# French Cartoon- Brace for Another Round of Violence



## Marauder06 (Sep 19, 2012)

http://www.theaustralian.com.au/new...ohammed-cartoons/story-e6frg6so-1226477679806




> The cover of Charlie Hebdo shows a Muslim in a wheelchair being pushed by an Orthodox Jew under the title "Intouchables 2", referring to an award-winning French film about a poor black man who helps an aristocratic quadriplegic.
> And a cartoon on the back page shows a naked, turbaned Mohammed baring his bottom to a film director, a scene inspired by a 1963 film starring Brigitte Bardot.


 


> Charlie Hebdo's latest move was greeted with immediate calls from political and religious leaders for the media to act responsibly and avoid inflaming the situation.


It takes this to request that the media in France "act responsibly?"  Invasion of privacy in publishing nearly-nude pictures of the wife of the royal family a major regional ally... Meh. Potential insult to Islam? OH NOES!!!!

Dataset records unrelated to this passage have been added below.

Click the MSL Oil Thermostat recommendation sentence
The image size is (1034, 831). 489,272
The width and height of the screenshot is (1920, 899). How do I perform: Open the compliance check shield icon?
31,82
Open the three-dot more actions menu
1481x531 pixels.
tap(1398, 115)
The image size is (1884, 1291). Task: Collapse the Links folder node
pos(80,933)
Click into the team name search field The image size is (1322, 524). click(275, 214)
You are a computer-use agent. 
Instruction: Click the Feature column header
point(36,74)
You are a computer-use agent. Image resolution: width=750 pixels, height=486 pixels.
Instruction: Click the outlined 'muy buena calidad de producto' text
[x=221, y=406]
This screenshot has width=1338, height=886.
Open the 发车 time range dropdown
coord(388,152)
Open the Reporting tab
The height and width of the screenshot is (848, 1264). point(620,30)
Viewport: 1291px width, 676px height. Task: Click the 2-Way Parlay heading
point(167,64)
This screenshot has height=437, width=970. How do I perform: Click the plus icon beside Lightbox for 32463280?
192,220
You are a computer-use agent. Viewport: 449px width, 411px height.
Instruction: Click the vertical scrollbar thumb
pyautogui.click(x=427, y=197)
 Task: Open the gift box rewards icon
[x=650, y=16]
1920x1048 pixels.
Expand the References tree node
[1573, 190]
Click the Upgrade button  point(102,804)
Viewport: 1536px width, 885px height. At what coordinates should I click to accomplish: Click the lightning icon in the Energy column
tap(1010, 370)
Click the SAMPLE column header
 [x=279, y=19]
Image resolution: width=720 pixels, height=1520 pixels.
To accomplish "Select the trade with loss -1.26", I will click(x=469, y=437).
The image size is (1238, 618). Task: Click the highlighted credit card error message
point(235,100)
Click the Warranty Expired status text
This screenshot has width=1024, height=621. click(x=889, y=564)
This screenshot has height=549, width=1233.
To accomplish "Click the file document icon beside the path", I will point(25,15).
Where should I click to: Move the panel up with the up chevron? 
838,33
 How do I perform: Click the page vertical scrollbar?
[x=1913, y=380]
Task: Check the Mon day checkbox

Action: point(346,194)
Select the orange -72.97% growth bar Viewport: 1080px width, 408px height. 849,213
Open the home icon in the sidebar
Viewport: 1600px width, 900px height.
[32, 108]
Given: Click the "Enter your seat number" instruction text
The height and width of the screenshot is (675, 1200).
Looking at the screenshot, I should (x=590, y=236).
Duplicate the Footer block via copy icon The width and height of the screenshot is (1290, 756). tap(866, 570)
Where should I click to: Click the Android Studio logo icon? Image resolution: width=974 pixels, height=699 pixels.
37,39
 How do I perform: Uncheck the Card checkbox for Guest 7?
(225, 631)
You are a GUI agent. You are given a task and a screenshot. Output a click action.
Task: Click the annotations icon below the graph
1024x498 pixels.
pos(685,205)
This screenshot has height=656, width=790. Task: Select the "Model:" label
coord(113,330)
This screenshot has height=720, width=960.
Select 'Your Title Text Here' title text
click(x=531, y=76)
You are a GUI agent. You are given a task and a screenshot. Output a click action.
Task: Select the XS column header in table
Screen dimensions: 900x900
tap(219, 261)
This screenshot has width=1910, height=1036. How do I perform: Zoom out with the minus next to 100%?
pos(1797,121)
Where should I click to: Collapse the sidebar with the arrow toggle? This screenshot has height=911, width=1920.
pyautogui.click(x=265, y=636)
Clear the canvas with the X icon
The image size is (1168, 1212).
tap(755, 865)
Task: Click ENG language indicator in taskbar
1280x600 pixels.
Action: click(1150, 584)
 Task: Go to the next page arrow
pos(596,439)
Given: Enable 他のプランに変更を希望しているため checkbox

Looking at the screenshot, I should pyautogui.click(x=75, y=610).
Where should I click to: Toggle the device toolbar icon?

> French Prime Minister Jean-Marc Ayrault said anyone offended by cartoons could take the matter to the courts, expressing his "disapproval of all excesses".
> *But he emphasised France's tradition of free speech. "We are in a country where freedom of expression is guaranteed, including the freedom to caricature," Mr Ayrault said on RTL radio. He said a request to hold a demonstration in Paris against the controversial film would be refused*.


How is it that the French are ahead of us in the balls department on this issue?


----------



## AWP (Sep 19, 2012)

Don't worry, we'll sit here and take it like a champ. Their violence, our deaths, we'll take it and take it and take it...


----------



## Poccington (Sep 19, 2012)

Set your batons to twirl, boys! 

Any flutes decide to kick off over this, smash them. To hell with just trying to hold the line so they can't get into whatever embassy, media building etc. they decide they want to ruin... Meet their violence and return it with ten times the force.


----------



## reed11b (Sep 19, 2012)

Is it bad that part of me hopes that Iran takes these protests as support to act out just eneough that we have a good reason to kick there teeth in?
Reed


----------



## QC (Sep 19, 2012)

I hear the Charlie Hebdo guy on the radio & he made the point that no-one is obliged to buy the mag. A Frence Muslim
Grand Poobah echoed his sentiments. Hopefully wiser heads will prevail.


----------



## SpitfireV (Sep 20, 2012)

Actually the French govt put a ban on the KM photos IIRC.


----------



## RackMaster (Sep 20, 2012)

SpitfireV said:


> Actually the French govt put a ban on the KM photos IIRC.


 
They mentioned on the radio yesterday that it had been repealed in court and was legal now.


----------



## SpitfireV (Sep 20, 2012)

Back and forth, back and forth.


----------